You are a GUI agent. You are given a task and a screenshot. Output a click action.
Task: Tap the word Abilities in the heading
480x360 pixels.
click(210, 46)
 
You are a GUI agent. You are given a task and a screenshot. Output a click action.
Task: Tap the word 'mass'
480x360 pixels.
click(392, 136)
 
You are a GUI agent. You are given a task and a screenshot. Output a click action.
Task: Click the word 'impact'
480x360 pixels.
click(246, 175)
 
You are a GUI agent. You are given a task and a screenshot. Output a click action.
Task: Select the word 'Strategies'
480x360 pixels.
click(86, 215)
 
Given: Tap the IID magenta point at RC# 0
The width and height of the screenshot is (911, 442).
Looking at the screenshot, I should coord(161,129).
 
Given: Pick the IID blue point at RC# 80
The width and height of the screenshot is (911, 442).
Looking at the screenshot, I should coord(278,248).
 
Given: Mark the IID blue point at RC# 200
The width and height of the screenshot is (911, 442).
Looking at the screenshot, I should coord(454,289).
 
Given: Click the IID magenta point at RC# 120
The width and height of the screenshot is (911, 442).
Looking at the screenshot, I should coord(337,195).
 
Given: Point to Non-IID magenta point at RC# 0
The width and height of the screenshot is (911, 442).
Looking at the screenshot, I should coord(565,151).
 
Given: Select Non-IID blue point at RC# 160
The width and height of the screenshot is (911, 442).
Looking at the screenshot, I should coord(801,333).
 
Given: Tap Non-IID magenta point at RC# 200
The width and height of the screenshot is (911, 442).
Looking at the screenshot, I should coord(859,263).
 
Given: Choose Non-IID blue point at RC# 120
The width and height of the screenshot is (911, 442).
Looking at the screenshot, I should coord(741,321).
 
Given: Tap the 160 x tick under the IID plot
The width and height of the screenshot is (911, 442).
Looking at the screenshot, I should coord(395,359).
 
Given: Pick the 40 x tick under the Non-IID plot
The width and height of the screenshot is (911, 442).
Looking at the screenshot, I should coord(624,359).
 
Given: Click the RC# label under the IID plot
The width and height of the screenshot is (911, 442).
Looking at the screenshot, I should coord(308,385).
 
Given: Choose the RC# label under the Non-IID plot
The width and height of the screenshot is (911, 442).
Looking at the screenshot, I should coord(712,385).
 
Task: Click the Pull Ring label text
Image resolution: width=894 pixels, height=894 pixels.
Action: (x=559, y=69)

————————

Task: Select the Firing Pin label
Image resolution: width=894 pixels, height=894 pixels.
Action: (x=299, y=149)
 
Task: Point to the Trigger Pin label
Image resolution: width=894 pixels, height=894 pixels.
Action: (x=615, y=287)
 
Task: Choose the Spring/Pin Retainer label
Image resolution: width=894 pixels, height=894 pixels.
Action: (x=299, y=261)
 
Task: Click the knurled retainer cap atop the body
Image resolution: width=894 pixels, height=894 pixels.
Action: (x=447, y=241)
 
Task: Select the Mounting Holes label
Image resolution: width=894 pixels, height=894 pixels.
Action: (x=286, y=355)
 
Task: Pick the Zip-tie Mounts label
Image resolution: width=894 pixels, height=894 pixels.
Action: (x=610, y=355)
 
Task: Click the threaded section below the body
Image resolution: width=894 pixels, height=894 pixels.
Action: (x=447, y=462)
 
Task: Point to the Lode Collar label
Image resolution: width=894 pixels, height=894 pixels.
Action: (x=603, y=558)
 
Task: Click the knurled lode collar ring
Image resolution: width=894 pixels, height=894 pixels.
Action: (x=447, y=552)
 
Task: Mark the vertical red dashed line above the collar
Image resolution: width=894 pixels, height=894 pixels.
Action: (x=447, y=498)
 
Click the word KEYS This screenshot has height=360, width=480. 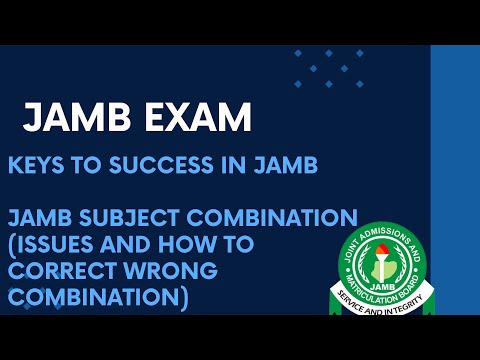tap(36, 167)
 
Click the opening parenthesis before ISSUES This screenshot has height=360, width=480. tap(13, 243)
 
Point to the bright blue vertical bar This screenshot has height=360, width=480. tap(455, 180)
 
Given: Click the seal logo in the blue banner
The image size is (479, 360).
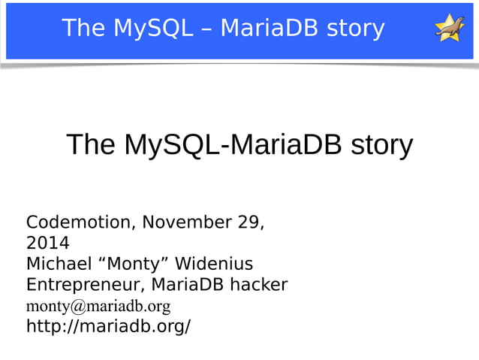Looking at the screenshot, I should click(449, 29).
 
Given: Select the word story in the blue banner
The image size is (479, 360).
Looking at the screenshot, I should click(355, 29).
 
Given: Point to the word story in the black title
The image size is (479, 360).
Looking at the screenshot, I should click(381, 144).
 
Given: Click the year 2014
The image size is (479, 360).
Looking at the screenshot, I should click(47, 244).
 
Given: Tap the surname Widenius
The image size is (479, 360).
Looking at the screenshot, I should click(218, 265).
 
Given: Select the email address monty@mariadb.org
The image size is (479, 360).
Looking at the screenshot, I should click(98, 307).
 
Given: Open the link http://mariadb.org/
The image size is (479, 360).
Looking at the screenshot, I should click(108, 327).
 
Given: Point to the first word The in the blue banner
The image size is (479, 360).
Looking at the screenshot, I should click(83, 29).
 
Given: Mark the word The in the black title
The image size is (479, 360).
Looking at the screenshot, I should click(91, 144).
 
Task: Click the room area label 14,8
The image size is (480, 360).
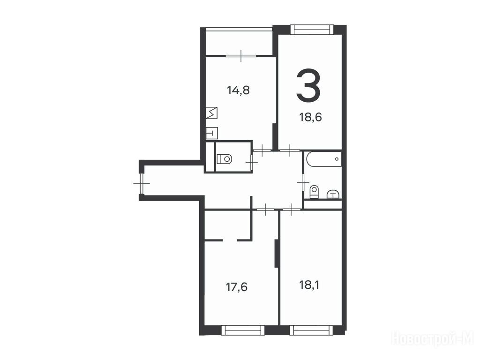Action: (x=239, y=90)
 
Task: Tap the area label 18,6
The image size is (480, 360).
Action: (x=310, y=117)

————————

_Directive:_ Convert the entries from the line containing "Point to the bright" through the line containing "Action: (x=310, y=117)" into a JSON list of strings, one string per line, with blank lines omitted. Leave out the pictures.

_Task answer:_
[
  "Point to the bright blue vertical bar This screenshot has height=360, width=480. tap(455, 180)",
  "Given: Click the seal logo in the blue banner",
  "The image size is (479, 360).",
  "Looking at the screenshot, I should click(449, 29).",
  "Given: Select the word story in the blue banner",
  "The image size is (479, 360).",
  "Looking at the screenshot, I should click(355, 29).",
  "Given: Point to the word story in the black title",
  "The image size is (479, 360).",
  "Looking at the screenshot, I should click(381, 144).",
  "Given: Click the year 2014",
  "The image size is (479, 360).",
  "Looking at the screenshot, I should click(47, 244).",
  "Given: Tap the surname Widenius",
  "The image size is (479, 360).",
  "Looking at the screenshot, I should click(218, 265).",
  "Given: Select the email address monty@mariadb.org",
  "The image size is (479, 360).",
  "Looking at the screenshot, I should click(98, 307).",
  "Given: Open the link http://mariadb.org/",
  "The image size is (479, 360).",
  "Looking at the screenshot, I should click(108, 327).",
  "Given: Point to the first word The in the blue banner",
  "The image size is (479, 360).",
  "Looking at the screenshot, I should click(83, 29).",
  "Given: Mark the word The in the black title",
  "The image size is (479, 360).",
  "Looking at the screenshot, I should click(91, 144).",
  "Task: Click the room area label 14,8",
  "The image size is (480, 360).",
  "Action: (x=239, y=90)",
  "Task: Tap the area label 18,6",
  "The image size is (480, 360).",
  "Action: (x=310, y=117)"
]